I think the reason that it’s not hip for Americans to like Jerry Lewis is simply that the French respect him. I’ll leave it to the rest of you to discuss the logic of that.

I preferred Black Adder, too, but that’s just anecdotal.

This is a bit of a tangent (and on an old thread, at that), but don’t think it’s right to compare Black Adder and Mr Bean. It’s apples and oranges (which always aeemed rather easy to compare, actually, but I won’t go there.) Rowan Atkinson is truly a comic genius non pereil because he is able to perform so brilliantly in two completely different forms of comedy–verbal, intellectual humor, and nearly silent physical comedy. If you think about it, there have been incredibly few comics capable of doing both with such skill.

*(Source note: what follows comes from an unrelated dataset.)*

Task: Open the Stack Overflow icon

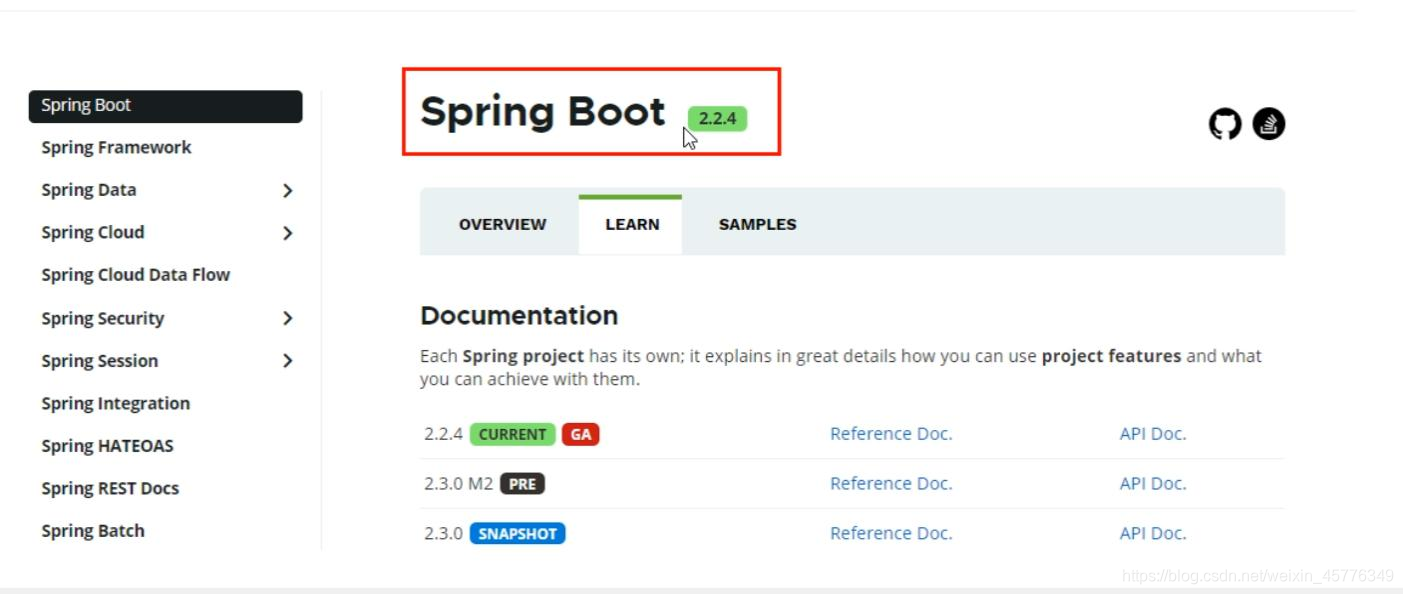Action: pos(1268,123)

That said, if I were to be trapped for all eternity on a distant sattelite with nothing to do but talk to my two cheesy-looking robot companions and watch episodes of either Black Adder or Mr Bean over and over again…I’d have to pick Black Adder. But I wouldn’t complain too much if they said I was stuck w/ MB. And I must say I admire RA more for MB, because by all accounts it takes much more skill to do physical comedy on that level, especially w/o speaking and with that level of sophistication and sublety. He’s almost (tho not quite) on the level of Chaplin, IMHO. Certainly a cut above Jerry, or any other living comics I can think of, (except maybe R. Williams in the '70s/80s.)

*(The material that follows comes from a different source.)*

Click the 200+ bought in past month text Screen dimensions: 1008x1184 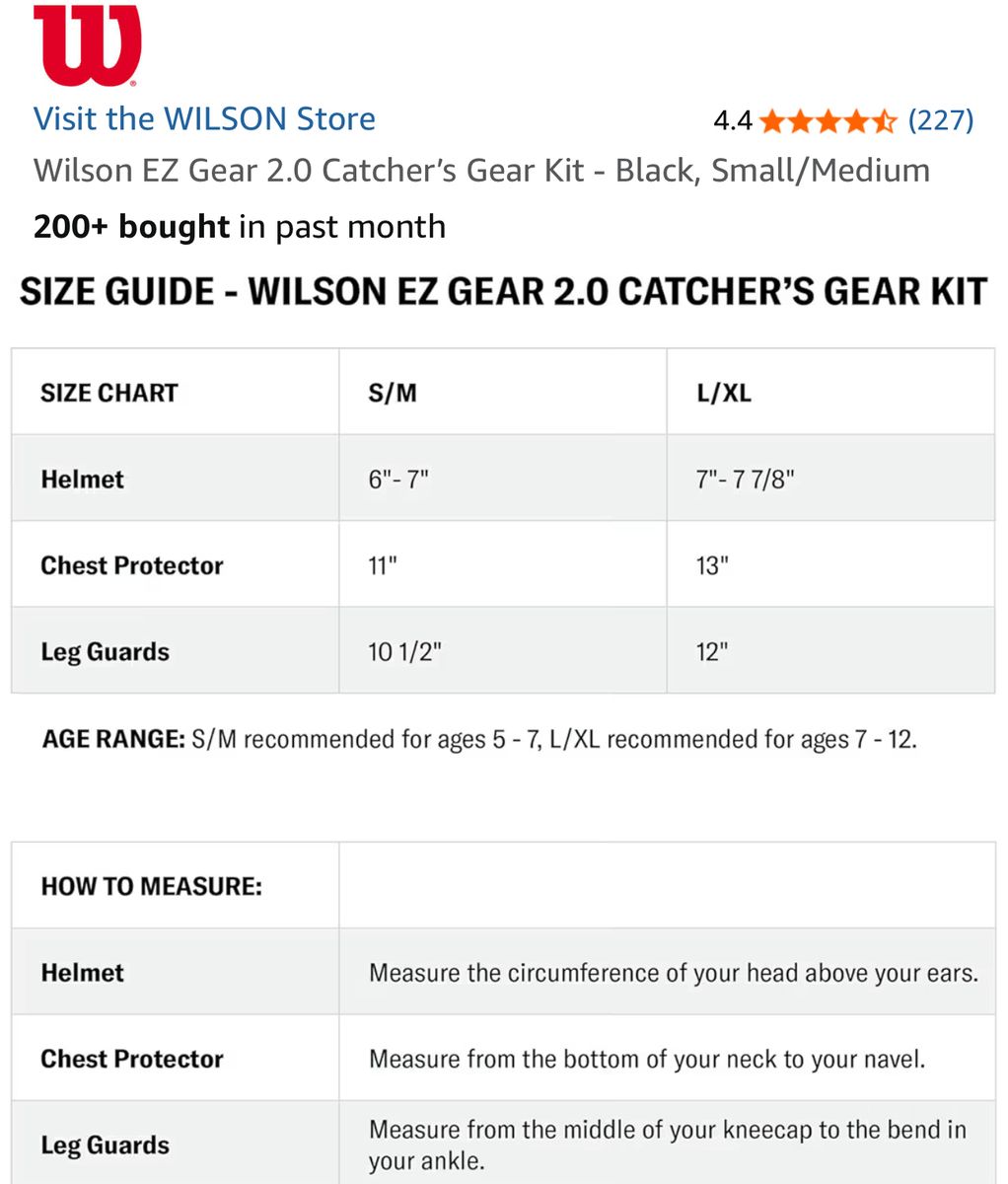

Well, I LIKE JERRY LEWIS, or, exactly, his films, especially the earlier ones. I grew up enjoying his simple, absolutely stupid and innocent comedy at the old fashioned theater in my town (which had Saturday matinees for the kids with a real clown! Admission was 15 cents and a big box of popcorn with that wonderful movie house melted, artery clogging hot butter was a whole DIME!) He portrayed the social misfit and general good hearted, often not exactly good looking looser, who could actually win in the end and get the cute, vivacious young girl. While looking back on those same pictures as a seasoned, world weary adult, I do not find them as amusing, I do recall how he delighted my open and young mind from ages 7 on through high school. His movies neither portrayed dark humor, open sex, vulgar language (not that I’m against any of that), extreme bloody violence or the now usual drug/minority/mafia/shoot-em up/gang/home boy/ type of theme. I also thoroughly enjoyed his partneship with Dean Martin. I consider their works to be on the high level of the 3 Stooges, though more entertaining and thoughtful (and less violent).